Records excerpted from a collection
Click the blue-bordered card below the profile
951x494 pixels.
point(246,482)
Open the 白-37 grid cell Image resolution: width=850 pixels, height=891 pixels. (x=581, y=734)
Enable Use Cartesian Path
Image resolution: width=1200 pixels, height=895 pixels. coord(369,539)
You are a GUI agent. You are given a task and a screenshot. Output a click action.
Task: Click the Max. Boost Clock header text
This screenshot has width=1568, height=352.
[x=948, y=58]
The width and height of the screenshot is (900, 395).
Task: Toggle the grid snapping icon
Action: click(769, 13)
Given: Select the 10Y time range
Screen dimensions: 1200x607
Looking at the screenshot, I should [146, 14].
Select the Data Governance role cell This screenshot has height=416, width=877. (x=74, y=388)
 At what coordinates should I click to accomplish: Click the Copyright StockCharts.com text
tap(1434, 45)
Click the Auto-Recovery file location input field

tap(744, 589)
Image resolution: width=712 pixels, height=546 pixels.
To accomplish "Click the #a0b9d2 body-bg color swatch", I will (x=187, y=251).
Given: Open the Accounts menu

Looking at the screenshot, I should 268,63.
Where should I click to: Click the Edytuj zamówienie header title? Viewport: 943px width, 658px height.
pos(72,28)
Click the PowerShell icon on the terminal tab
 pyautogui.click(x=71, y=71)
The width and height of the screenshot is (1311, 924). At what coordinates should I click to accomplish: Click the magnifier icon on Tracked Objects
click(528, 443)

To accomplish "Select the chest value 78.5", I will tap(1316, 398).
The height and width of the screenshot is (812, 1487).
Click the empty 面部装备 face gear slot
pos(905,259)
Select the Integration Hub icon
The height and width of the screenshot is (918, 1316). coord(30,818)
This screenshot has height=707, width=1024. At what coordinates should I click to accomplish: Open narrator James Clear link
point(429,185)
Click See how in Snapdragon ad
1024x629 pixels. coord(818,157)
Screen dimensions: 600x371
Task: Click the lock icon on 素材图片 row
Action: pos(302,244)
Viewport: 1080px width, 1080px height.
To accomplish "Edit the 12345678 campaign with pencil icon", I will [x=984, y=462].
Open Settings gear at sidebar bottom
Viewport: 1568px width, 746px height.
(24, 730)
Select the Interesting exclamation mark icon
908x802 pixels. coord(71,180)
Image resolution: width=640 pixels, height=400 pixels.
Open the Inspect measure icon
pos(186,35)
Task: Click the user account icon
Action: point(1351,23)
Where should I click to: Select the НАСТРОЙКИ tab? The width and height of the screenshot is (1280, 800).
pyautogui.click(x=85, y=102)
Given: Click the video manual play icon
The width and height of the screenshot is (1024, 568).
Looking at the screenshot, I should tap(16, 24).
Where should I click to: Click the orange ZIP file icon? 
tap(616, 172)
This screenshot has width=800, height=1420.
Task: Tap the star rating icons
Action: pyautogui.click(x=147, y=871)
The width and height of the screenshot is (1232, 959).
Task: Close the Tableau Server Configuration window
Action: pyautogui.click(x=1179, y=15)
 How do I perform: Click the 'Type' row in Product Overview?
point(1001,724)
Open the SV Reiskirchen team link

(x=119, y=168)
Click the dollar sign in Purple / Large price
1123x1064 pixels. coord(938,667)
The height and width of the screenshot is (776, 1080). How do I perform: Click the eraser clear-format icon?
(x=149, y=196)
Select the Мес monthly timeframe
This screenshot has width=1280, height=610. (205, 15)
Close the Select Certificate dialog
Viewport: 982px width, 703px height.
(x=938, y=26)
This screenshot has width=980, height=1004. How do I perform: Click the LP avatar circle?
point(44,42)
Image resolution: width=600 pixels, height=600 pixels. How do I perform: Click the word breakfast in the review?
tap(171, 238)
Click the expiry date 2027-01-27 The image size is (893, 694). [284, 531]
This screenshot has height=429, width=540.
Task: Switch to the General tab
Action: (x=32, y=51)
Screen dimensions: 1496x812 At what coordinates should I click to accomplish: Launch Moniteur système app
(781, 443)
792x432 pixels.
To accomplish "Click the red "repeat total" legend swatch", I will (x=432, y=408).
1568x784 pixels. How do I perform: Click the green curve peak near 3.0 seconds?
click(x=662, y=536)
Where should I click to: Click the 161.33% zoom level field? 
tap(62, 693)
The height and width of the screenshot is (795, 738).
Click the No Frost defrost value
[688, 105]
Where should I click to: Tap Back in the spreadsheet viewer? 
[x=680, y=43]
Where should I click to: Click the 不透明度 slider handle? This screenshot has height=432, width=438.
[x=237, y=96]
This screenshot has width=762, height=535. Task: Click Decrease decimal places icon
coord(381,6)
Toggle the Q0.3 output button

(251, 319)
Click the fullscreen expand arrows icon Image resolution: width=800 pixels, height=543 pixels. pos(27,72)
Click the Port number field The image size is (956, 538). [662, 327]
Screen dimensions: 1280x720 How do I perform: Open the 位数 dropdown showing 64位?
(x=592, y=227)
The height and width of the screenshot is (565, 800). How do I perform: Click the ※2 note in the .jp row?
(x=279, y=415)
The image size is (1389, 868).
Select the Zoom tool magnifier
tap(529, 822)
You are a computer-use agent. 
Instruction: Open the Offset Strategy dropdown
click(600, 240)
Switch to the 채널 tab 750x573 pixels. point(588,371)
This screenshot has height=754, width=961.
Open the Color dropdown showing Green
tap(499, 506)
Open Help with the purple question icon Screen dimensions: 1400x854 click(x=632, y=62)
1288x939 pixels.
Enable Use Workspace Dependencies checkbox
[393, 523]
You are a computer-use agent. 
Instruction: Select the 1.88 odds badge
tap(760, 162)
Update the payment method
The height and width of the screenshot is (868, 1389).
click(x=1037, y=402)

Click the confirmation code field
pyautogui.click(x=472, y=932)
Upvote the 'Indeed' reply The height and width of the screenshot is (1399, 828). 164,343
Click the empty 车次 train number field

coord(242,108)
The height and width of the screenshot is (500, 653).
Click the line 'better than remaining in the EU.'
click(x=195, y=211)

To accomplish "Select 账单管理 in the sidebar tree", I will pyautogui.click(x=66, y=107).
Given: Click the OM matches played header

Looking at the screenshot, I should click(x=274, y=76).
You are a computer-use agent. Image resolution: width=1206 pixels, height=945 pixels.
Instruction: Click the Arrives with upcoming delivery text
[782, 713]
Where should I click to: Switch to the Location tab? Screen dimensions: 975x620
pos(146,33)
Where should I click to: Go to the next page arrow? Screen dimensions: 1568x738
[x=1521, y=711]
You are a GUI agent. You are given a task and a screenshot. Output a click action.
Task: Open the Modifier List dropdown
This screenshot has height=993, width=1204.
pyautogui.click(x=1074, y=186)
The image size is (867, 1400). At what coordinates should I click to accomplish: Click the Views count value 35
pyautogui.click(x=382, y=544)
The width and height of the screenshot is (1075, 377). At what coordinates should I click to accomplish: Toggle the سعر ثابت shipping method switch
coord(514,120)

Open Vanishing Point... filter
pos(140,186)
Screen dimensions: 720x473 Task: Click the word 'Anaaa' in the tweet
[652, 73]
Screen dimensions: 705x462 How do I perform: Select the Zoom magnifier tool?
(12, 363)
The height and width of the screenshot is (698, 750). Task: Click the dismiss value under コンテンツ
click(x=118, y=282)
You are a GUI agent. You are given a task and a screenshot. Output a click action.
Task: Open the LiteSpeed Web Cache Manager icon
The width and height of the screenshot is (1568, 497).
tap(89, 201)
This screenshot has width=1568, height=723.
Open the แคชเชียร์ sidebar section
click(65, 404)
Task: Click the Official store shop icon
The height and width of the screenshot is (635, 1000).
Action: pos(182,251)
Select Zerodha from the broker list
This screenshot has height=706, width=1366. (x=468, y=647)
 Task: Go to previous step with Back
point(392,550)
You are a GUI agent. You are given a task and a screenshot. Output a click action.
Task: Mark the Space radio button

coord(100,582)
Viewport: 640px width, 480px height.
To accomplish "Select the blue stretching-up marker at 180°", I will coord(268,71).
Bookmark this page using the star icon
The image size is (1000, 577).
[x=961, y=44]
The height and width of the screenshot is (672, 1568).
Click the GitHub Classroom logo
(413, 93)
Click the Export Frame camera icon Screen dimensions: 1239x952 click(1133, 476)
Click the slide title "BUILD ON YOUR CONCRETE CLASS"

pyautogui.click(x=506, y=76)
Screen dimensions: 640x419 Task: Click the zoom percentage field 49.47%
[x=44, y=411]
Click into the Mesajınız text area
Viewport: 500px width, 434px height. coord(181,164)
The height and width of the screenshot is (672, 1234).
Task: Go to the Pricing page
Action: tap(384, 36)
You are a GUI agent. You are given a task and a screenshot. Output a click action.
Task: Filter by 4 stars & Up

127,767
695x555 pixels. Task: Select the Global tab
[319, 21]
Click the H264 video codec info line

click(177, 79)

• WHAT TO DO
Show every line of the data in which the word "cell" appears.

• YOUR RESPONSE
Open the 白-37 grid cell Image resolution: width=850 pixels, height=891 pixels. (x=581, y=734)
Select the Data Governance role cell This screenshot has height=416, width=877. (x=74, y=388)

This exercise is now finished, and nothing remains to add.